I forgot to mention that I recently migrated page rules to cache rules. The cache rule is ignore Cache-control header and use this TTL. But I don’t want to ignore Cache-control when the response is no-store.
Something about your Cache Rule is forcing that page to be cached. You’ve not provided an example URL to look at, or a screenshot of your cache rule, so there’s not much else we can diagnose.
Once you’ve forced a resource to be cached, the cookie will be stripped out:
You can’t have it both ways. You may be able to modify the cache rule to have an exception like “cookie does not contain…” (this would be the cookie in the Request, rather than the response where it’d be stripped out). Or change your server behavior to not send those no-store type headers on a response that’s safe to cache, then you wouldn’t have to override the cache-control header for Edge Cache TTL.
It’s the TTL I want to override not the entire Cache-Control header. Which is exactly what the rule says.
I found a solution which was to select “Use cache-control header if present, bypass cache if not” but that doesn’t allow me to specify my own TTL in my cache rule.
Now I suppose if I want to specify a TTL I need to do it on the origin server by adding a custom header of Cache-control: public, s-maxage=[num seconds]
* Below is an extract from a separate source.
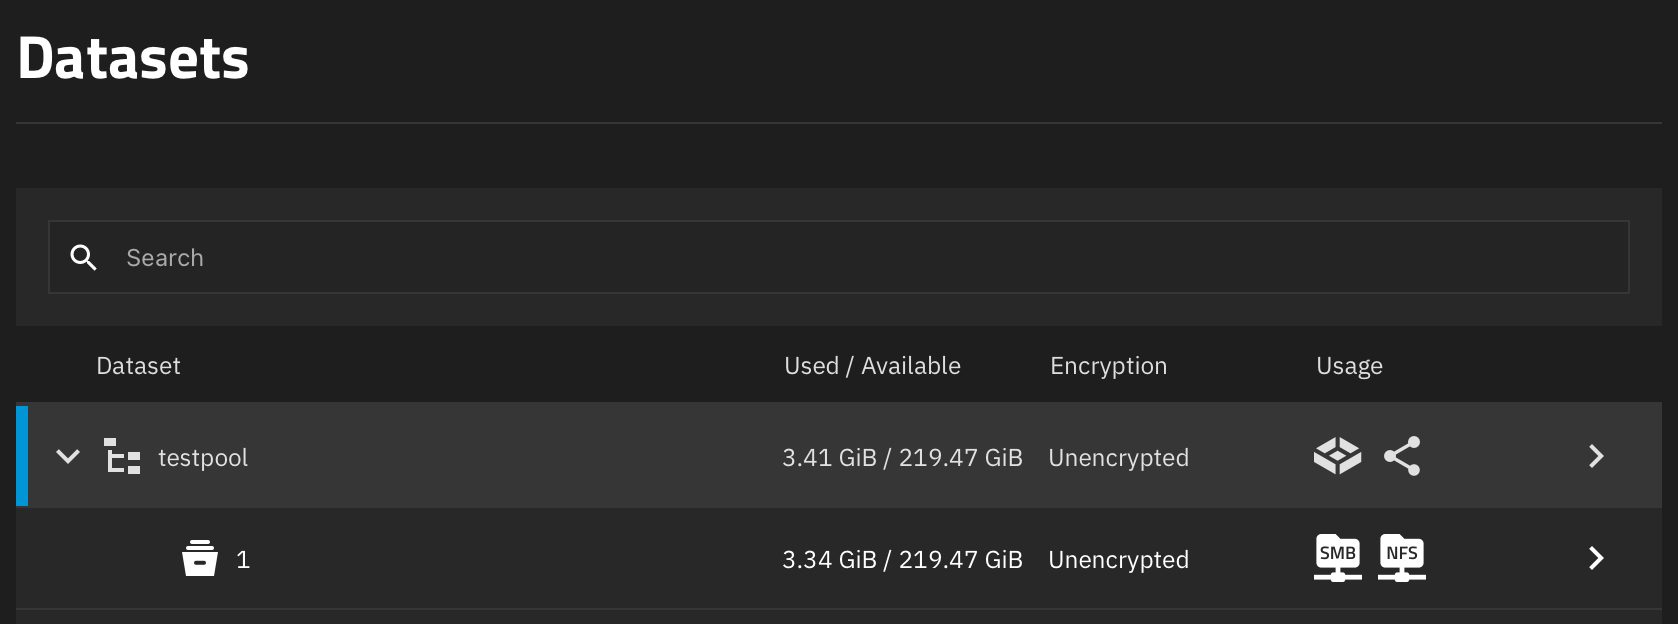Image resolution: width=1678 pixels, height=624 pixels.
Task: Open testpool details with right chevron
Action: pos(1596,456)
Am I the only one who finds this wording confusing? Use this TTL to me suggests only ignoring the max-age and s-maxage values, not the whole header. I wasn’t expecting this to cache stuff with a no-store directive. That’s an absolute no-no.
Specify if (emphasis mine) and how long Cloudflare should cache the response, depending on if a cache-control header is present on the origin response. Learn more
The first two options are to respect to the cache control header, if present. If not present, then do something else (DON’T cache, or YES cache).
The third option is to disregard any cache control header, and force caching for X amount of time.